Darno mengerutkan kening, tangannya otomatis meraih pulpen dan secarik kertas dari laci meja. “Ibu, tenang dulu. Dia luka parah? Ada berapa orang?” tanyanya, berusaha mendapatkan informasi lebih jelas. Tapi sebelum wanita itu menjawab, sambungan tiba-tiba terputus—hanya ada bunyi statis yang samar, lalu hening. Darno menatap gagang telepon sejenak, alisnya berkerut lebih dalam. “Halo? Halo?” panggilnya lagi, tapi tak ada respons. Ia meletakkan gagang dengan gerakan cepat, lalu mencatat alamat yang disebutkan—Jalan Rawa—di kertas itu dengan tulisan tangan yang buru-buru. Ia tahu jalan itu: rute tua yang jarang dilewati, dikelilingi sawah dan pohon-pohon besar, sering jadi bahan cerita seram di kalangan sopir lokal.

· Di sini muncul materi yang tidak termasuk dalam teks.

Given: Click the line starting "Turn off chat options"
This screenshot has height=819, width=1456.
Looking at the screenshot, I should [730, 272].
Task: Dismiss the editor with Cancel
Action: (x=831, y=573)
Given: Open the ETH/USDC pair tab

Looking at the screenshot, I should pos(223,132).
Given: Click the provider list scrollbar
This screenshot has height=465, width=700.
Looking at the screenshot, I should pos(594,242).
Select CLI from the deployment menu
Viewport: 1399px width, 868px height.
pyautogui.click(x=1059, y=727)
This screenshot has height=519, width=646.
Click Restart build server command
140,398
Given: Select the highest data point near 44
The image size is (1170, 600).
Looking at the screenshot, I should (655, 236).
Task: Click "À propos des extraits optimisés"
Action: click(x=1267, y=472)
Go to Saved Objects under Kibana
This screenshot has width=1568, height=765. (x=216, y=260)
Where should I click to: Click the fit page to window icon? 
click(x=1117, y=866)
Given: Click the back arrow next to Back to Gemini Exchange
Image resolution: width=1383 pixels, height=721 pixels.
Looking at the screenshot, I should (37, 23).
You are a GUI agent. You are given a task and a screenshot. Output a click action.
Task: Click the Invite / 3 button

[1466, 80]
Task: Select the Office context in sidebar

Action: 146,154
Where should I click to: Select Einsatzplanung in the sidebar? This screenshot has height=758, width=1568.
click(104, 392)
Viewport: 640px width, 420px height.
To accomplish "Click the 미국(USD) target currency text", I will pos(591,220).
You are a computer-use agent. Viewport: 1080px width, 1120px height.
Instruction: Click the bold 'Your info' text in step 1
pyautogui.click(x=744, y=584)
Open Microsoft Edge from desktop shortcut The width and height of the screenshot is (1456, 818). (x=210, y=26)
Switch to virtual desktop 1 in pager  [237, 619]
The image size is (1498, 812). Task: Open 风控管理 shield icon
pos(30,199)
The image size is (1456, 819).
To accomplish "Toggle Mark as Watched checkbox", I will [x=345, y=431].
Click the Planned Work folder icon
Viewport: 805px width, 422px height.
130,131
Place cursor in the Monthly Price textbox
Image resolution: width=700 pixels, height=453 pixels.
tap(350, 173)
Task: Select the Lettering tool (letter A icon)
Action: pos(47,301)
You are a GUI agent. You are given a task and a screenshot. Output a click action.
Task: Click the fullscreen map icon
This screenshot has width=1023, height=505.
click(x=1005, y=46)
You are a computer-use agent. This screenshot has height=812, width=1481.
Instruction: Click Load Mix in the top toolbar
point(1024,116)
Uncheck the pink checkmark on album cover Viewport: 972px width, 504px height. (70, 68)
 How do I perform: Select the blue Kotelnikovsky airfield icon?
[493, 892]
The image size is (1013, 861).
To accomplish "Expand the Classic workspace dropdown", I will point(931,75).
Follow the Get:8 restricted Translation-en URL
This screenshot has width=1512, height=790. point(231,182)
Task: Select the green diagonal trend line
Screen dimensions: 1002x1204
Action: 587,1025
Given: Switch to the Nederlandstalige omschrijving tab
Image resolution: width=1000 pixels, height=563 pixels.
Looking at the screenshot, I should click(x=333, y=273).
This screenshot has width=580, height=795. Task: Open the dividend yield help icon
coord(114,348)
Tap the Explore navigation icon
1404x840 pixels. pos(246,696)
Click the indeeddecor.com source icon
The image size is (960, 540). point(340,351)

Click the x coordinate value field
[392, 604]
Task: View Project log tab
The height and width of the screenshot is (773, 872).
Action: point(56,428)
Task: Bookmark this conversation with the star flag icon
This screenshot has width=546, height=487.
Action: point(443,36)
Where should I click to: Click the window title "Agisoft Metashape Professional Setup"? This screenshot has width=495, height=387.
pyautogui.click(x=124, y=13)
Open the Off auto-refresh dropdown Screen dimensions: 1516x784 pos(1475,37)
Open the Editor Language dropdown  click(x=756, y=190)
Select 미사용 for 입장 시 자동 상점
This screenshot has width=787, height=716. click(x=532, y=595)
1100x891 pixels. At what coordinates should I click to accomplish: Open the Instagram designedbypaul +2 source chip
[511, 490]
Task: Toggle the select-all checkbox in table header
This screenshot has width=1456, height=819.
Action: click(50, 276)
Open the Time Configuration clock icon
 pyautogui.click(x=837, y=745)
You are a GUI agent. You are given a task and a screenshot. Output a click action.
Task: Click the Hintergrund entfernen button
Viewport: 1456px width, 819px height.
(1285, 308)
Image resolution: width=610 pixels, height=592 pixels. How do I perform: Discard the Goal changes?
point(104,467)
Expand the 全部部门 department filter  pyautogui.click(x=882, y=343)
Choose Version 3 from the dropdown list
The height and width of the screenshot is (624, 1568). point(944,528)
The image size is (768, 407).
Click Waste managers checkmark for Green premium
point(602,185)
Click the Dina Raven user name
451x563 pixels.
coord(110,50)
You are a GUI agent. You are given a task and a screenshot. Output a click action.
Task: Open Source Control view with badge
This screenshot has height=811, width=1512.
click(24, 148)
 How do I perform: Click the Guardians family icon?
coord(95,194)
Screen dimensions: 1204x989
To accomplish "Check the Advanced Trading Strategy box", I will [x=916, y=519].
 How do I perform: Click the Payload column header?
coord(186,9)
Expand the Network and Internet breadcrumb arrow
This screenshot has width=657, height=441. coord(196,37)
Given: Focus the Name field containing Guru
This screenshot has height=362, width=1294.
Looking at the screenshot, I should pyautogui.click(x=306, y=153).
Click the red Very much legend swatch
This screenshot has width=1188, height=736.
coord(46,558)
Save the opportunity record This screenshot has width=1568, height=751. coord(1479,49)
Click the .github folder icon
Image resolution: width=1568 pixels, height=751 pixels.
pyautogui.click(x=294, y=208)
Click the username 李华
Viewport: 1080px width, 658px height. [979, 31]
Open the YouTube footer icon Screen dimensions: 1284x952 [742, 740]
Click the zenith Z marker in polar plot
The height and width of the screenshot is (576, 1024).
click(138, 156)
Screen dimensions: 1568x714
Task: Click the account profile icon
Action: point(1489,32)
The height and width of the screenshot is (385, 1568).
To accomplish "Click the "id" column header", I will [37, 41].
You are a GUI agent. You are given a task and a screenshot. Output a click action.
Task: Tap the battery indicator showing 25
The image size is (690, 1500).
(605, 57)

Darno berdiri, mengambil kunci ambulans dari gantungan di dinding. Jaketnya ia kenakan kembali, meski masih sedikit lembap, dan ia memeriksa tas medis darurat yang selalu tersedia di pos jaga—perban, oksigen portabel, alat tensi, semuanya ada. “Semoga cuma kecelakaan biasa,” pikirnya, tapi firasat buruk itu masih menggelayut di pikirannya seperti kabut. Ia melangkah keluar dari pos jaga, hujan langsung membasahi wajahnya saat ia berlari kecil menuju ambulans yang diparkir di halaman. Pintu samping kendaraan ia buka untuk memastikan ranjang pasien kosong dan bersih, lalu ia masuk ke kursi sopir.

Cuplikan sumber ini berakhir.